Highlights & Insights¶
- Theoretical elegance: The representational capacity of INRs is analyzed through the lens of feature space dimensionality, reducing the problem to a combinatorial question of multiset coefficients, with concise and clear theoretical derivations.
- Simple implementation: Only the fully connected layers need to be replaced with multi-branch Hadamard product structures; no modifications to the training pipeline or loss functions are required.
- Orthogonal to existing methods: Split-Layer does not conflict with positional encodings or activation function methods and can be combined with them additively.

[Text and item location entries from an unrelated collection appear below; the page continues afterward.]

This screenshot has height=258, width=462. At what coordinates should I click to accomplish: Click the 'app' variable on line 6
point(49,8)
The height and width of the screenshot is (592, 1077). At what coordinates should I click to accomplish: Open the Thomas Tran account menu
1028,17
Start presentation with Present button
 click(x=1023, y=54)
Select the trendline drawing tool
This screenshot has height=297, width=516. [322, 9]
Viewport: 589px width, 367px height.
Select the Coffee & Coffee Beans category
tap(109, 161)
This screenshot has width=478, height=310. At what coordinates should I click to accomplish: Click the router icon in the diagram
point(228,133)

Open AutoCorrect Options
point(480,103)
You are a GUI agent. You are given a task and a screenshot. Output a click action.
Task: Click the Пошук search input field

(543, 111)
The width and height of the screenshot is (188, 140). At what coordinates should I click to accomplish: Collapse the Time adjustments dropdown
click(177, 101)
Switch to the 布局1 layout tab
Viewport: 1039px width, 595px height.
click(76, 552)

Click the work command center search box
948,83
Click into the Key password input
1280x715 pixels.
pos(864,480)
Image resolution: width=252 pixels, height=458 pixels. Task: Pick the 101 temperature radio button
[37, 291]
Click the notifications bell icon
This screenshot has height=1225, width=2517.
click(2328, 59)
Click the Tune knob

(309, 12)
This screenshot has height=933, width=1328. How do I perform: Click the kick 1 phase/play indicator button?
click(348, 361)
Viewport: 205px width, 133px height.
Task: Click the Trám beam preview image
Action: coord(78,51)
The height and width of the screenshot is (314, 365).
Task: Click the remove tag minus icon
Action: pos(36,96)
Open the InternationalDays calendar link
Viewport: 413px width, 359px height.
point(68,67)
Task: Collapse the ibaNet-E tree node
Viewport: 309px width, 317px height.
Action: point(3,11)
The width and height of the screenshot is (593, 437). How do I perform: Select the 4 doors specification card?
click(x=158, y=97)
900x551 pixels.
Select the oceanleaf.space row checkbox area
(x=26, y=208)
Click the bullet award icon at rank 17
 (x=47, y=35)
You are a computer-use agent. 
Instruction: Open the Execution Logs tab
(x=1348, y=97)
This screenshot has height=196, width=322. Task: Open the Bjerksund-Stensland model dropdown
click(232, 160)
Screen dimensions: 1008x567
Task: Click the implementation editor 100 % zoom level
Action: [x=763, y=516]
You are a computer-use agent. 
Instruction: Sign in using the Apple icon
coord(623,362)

- NTK-based theoretical validation: The neural tangent kernel perspective provides additional theoretical grounding for the observed performance improvements.
Limitations & Future Work¶
- Optimal split formula is empirical: \(N^* \approx (0.17C)^{2/3}\) lacks rigorous theoretical derivation and is obtained solely through experimental fitting.
- Hadamard product may introduce training instability: High-order polynomials could lead to gradient explosion or vanishing; the paper does not analyze this in depth.
- Validation limited to INR settings: The generality of Split-Layer has not been verified on broader deep learning tasks such as classification or detection.
- Combination with hash grid methods unexplored: The effect of combining Split-Layer with methods such as InstantNGP warrants further investigation.
Related Work & Insights¶
- Connection to MFN (Multiplicative Filter Networks): MFN also employs multiplicative operations to combine multi-branch outputs, but Split-Layer provides a clearer theoretical analysis (explicit computation of feature space dimensionality).
- Hilbert or Gaussian kernels may offer further avenues for expanding the feature space (noted by the authors in the conclusion).
Rating¶
- Novelty: ⭐⭐⭐⭐⭐ — Rethinking INR representational capacity from the perspective of fully connected layer structure; a genuinely novel approach.
- Experimental Thoroughness: ⭐⭐⭐⭐ — Comprehensive evaluation across 4 tasks × 6 backbones, though quantitative comparison of computational efficiency is lacking.
- Writing Quality: ⭐⭐⭐⭐⭐ — Theoretical derivations are clear and figures are intuitive.
- Value: ⭐⭐⭐⭐ — A plug-and-play general INR enhancement module with strong practical applicability.